All she could see was his glistening, rock-hard flesh glowing at her, filling her mind, tempting her to run her fingers down the smooth expanse of his flesh.

“Lady, here in the West people don’t ask these types of questions. They just accept a person as they see them.”

He stared at her, his blue eyes intense. “If you’re going to stay, you better learn that principle.”

“I don’t know who you are, and I can’t help but wonder who I’m sharing a room with. And what you were doing on the stage that day.”

He shrugged, his face a bored expression. “I was traveling, just like you.”

A shiver passed down Beth’s spine as she looked at him. From all outward signs, he appeared relaxed, but she sensed a tenseness about him that, although subdued, was there just the same.

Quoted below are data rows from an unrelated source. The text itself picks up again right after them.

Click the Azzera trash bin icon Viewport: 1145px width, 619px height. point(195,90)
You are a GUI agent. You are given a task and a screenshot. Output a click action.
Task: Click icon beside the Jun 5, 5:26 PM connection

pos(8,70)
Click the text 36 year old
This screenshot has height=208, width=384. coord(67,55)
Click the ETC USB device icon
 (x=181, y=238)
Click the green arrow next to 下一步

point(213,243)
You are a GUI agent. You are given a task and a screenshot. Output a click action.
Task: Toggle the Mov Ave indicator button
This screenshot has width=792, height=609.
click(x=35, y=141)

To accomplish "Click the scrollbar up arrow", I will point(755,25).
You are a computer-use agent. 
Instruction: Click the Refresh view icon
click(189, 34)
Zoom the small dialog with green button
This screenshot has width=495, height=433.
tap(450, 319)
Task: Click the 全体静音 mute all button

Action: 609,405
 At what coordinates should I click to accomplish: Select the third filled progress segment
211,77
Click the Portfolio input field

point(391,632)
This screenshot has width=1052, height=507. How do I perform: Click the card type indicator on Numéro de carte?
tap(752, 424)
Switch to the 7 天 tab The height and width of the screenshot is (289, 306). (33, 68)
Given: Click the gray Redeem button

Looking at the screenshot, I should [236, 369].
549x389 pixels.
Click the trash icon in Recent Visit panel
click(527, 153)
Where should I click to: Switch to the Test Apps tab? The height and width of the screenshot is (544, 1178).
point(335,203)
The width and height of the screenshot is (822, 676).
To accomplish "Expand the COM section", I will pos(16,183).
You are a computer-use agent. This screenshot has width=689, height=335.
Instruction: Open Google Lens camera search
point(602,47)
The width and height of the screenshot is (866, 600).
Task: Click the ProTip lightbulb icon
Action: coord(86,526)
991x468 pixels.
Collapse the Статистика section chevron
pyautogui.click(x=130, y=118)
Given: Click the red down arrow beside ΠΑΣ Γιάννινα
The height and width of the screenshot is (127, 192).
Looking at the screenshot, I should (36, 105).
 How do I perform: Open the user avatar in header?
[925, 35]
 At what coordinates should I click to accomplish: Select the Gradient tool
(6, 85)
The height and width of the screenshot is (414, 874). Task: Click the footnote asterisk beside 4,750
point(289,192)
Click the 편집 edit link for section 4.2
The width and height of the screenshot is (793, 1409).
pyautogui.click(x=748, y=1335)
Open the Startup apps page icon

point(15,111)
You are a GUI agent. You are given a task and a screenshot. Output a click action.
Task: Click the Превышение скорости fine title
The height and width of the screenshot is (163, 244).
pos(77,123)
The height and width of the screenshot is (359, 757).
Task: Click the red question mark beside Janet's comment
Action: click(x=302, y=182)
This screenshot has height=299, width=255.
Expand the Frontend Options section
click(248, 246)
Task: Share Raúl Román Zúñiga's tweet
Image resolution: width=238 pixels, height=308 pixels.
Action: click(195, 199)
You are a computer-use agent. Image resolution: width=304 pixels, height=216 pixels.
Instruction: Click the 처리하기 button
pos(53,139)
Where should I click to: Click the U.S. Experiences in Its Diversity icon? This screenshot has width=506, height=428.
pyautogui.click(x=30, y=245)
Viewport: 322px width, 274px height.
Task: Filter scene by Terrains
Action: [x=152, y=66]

Though Tanner didn’t like the fact that she was asking questions, at a casual glance he appeared just fine with her interrogation.

“Elizabeth, do you think I’m going to harm you?” he asked, watching her carefully.

He’d drawled her name, not the shortened version but her full first name. Her mother had only used Elizabeth when she was in trouble, her father, when he was trying to convince her his way was best. So what did it mean when Tanner used her full name?

She stared at his lips and briefly remembered the way they had felt against her own, how he had tasted and his unique smell, which somehow soothed her when he was near. No, she didn’t think he was going to hurt her.

“I’m not worried you’re going to harm me,” she said, her voice almost a whisper in the dwindling sunlight. “I just want some answers.”

“To what?” he asked. “You know my name. I told you my profession. I’ve taken care of you since the accident. Why are you questioning my motives now? If I’d wanted to hurt you, I wouldn’t have brought you back to town.” He used her name just as her father had, to convince her to see reason. And everything he said seemed so logical, while she appeared a melodramatic fool.

She couldn’t even tell him the reason for her sudden suspicions: a Wanted poster that held a certain resemblance to his handsome face papered on the outside wall of the sheriff’s office.

No wonder he was looking at her as though she’d lost her mind maybe she had. Now that he mentioned her fears, they seemed so minor, so inconsequential.

She shrugged. No, the pit of her stomach was telling her that he was not only handsome; there was so much more that he wasn’t telling her. And that’s what made her nervous.

“You’re right. I guess being ill has made me edgy.” She glanced at his naked chest. “I just need to relax.”

How did she loosen up when a half-dressed man whose very presence reeked of masculinity and danger stood before her? She needed to ignore the feelings being near Tanner evoked. She needed to forget about the handsome man she had every reason to suspect was a hired gun, or worse.

All her energy needed to be focused on getting to Fort Worth, and to Tucker Burnett, before she did something really foolish that could jeopardize her future.